I read an EE Times article entitled "Software Won’t Fix Boeing’s 'Faulty' Airframe", which discusses the recent situation with the Boeing 737 Max. The article made several very good points that I thought warranted comment, but I found that I had more to say than would fit in a standard post. I think the lessons are valid for a broader audience than the aviation industry, so for those who don't have an aviation background, I will try to avoid and/or clarify the jargon. I am working with information limited to public reports and articles from those in the know, so it is possible that my information or interpretations are incorrect; and outside of that -- this is all just my opinion. That's my disclaimer... Moving on. [the original version of this article was published on LinkedIn]

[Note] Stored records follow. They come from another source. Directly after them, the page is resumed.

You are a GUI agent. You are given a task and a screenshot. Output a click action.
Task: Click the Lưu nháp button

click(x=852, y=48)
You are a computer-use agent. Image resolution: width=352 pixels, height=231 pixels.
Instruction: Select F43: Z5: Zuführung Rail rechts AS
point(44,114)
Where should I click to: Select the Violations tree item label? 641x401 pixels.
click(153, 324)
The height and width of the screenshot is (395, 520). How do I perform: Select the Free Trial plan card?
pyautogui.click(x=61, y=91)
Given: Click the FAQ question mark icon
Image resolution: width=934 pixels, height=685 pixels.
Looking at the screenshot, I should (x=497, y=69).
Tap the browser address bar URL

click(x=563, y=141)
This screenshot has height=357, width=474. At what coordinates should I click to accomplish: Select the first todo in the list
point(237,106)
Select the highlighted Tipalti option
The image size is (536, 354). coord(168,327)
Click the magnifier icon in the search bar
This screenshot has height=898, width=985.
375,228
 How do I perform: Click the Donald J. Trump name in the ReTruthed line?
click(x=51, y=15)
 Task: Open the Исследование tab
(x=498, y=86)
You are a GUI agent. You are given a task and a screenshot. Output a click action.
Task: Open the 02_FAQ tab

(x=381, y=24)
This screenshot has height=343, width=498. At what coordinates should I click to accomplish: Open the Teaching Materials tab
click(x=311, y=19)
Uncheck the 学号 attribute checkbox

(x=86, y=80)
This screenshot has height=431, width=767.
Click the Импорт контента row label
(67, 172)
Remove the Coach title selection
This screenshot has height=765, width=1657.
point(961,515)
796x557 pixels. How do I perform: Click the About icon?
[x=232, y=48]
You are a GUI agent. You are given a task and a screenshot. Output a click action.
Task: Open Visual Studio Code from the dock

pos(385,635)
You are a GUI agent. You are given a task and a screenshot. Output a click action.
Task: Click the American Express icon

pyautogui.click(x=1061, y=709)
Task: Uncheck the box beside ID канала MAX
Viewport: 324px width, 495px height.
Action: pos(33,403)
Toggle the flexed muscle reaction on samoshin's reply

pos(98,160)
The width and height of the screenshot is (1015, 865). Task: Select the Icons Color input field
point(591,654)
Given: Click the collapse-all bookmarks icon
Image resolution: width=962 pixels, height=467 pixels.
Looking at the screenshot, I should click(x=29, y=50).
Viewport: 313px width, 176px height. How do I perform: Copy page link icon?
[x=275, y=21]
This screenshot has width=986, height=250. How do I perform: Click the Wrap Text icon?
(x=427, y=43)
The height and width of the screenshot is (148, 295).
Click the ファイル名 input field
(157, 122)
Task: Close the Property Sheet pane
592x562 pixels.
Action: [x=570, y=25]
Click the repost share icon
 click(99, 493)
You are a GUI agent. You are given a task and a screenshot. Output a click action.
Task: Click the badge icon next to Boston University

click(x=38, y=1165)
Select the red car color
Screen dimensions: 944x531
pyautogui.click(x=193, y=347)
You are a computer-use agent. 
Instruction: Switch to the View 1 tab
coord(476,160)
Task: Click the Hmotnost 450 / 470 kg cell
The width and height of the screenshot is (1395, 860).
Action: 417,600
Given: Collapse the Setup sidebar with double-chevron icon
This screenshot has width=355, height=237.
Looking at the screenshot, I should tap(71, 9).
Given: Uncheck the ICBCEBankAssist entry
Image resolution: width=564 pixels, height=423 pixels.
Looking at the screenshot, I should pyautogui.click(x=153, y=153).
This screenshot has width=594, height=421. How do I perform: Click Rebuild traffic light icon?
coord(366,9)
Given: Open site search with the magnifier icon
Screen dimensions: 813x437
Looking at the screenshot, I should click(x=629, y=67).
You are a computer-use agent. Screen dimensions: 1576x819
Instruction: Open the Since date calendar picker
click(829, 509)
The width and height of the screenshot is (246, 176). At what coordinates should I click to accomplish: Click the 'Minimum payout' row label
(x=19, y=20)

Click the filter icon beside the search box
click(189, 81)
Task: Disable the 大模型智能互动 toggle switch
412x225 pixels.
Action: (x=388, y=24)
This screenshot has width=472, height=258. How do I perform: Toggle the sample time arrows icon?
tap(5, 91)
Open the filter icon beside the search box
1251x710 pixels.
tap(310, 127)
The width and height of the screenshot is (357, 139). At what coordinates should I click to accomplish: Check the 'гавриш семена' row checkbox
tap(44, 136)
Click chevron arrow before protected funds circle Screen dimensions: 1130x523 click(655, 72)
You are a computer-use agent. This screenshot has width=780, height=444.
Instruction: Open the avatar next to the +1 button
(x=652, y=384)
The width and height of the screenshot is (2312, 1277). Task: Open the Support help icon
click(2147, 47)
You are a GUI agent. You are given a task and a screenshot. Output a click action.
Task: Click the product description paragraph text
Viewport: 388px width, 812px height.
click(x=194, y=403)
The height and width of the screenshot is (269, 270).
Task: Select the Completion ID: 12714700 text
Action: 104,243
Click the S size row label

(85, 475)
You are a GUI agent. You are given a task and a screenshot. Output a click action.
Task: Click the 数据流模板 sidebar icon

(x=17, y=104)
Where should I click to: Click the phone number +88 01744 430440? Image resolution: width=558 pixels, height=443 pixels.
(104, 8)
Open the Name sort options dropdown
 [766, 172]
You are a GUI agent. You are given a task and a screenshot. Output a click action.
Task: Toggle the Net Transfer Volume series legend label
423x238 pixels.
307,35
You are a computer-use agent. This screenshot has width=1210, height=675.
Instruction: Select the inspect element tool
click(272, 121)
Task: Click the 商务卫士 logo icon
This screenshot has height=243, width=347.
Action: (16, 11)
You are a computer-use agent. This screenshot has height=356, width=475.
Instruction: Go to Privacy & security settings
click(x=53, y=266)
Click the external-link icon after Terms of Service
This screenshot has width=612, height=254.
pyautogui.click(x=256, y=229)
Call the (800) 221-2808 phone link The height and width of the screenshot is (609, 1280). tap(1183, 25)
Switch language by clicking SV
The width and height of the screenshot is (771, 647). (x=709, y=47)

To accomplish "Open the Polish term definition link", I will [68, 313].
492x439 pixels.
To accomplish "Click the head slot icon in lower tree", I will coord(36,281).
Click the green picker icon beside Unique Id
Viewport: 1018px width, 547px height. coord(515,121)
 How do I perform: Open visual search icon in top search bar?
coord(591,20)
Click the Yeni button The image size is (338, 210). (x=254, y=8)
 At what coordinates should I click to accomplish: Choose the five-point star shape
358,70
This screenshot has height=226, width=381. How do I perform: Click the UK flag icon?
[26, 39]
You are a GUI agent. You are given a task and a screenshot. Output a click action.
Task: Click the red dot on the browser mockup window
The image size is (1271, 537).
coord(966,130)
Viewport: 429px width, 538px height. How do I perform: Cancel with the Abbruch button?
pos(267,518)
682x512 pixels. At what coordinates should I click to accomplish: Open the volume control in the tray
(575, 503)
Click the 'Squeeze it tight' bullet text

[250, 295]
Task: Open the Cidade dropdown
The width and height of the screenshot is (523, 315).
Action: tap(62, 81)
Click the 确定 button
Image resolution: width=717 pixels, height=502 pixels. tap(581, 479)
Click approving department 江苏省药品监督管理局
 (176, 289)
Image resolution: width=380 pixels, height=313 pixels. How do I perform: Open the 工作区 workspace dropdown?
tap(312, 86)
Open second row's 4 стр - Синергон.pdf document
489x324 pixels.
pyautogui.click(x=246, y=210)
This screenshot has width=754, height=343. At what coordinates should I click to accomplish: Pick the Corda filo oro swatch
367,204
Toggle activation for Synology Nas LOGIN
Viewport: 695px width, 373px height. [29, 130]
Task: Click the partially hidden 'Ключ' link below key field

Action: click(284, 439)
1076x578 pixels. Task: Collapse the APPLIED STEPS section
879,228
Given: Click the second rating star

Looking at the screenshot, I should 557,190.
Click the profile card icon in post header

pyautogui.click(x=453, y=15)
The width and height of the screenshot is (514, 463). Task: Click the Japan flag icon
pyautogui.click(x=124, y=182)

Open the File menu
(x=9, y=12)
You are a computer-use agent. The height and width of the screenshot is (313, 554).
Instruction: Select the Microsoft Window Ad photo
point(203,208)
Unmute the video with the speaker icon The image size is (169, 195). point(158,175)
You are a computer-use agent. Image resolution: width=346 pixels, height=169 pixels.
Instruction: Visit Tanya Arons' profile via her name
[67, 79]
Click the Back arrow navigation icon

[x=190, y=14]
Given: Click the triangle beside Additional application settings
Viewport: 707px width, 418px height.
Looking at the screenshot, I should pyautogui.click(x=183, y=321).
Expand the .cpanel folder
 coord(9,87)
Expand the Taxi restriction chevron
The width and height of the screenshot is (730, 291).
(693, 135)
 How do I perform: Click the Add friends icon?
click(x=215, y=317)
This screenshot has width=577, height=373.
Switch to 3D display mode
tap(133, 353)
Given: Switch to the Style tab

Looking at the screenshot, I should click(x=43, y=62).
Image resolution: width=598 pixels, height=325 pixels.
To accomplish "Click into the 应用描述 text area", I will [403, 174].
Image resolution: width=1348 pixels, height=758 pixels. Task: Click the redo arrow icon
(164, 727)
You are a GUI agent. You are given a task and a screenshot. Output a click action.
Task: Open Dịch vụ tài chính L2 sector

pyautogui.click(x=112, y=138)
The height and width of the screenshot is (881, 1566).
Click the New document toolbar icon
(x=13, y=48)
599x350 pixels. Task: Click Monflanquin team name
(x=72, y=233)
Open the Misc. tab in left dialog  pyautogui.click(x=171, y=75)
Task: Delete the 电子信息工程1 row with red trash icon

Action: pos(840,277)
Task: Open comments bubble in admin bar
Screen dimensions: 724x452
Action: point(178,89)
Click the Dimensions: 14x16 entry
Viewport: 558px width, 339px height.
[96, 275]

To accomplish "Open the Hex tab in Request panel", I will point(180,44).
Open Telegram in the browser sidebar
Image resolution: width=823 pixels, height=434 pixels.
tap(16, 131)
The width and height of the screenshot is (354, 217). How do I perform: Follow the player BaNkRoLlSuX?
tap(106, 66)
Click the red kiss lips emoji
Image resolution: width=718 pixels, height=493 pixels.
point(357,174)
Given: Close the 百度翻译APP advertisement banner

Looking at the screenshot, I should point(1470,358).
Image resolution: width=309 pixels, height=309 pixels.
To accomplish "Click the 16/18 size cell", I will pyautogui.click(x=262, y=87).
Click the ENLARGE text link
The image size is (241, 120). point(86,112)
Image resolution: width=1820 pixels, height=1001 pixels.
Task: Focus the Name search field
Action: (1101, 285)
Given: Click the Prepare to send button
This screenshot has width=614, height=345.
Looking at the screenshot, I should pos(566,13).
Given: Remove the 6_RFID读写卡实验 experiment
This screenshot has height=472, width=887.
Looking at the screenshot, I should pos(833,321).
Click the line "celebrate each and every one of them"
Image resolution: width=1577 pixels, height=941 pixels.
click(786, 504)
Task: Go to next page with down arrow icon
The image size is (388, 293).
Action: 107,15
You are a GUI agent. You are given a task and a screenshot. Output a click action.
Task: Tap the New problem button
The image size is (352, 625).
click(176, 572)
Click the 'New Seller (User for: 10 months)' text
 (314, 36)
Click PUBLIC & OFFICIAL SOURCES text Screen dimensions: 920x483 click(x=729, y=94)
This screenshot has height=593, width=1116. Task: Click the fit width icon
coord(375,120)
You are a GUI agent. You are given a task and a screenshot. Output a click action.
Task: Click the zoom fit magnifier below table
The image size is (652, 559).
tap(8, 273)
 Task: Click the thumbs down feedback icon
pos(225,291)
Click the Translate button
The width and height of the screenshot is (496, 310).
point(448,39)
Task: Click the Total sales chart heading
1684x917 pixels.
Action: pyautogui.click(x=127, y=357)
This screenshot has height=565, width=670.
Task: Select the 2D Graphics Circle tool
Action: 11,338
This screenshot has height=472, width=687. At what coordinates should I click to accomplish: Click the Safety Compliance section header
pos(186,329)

I know only what I have read from the reports about the 737 Max. However, I agree with Travis about the engineering principles. It is not that hard to deduce that putting an inherently unstable airframe design in flight, inherently increases risk. By unstable, I mean an airframe that requires reactive effort to maintain level flight, either under power or in glide. The engine position on the 737 Max caused the pitch of plane to be unstable. The MCAS system was introduced to mitigate some of that risk. A software-controlled system can certainly react much quicker than a human pilot, so at first flush this seems reasonable. The problem with this idea is two-fold -- first, software-based systems are always complex relative to nearly any other type of system, and software complexity introduces risk; second, it sets up a chain of additional dependencies with sensors and electronics that also introduces risk. So, there are risks in the systems that are supposed to reduce the risk -- meaning that the risks introduced by the unstable configuration can never be fully eliminated. Because of this, I think it has to be concluded that, by design, the 737 Max was less safe than other aircraft in its class*, or at least less safe than it could have been (Strike 1).
For those who haven't followed the story, the preliminary reports indicate that the most likely cause of the crashes was how the software-based MCAS system reacted to faulty input from an angle-of-attack (AOA) sensor. Angle-of-attack is aviation-speak for the relative angle of the wind to the wing; generally we envision this as the pitch/slope of the plane, but it isn't always. An AOA that is too high for the airspeed results in a stall -- which means that the wings lose lift, and may as well be anchors.
It seems that the MCAS was designed to react by quickly adjusting the elevator in response to input from the AOA sensor. Note that I said "the AOA" sensor. This was a non-redundant input, which is a big no-no in a system that is this critical (Strike 2). When the MCAS applied the elevator corrections, the faulty sensor did not respond as expected (because it was faulty), so the MCAS applied the correction again..and again.. (fighting against the human pilots) until the plane was flying towards the ground. So the software-based MCAS had not apparently done enough to anticipate the possibility that a sensor input might be incorrect, and this points to insufficient requirements & design (Strike 3).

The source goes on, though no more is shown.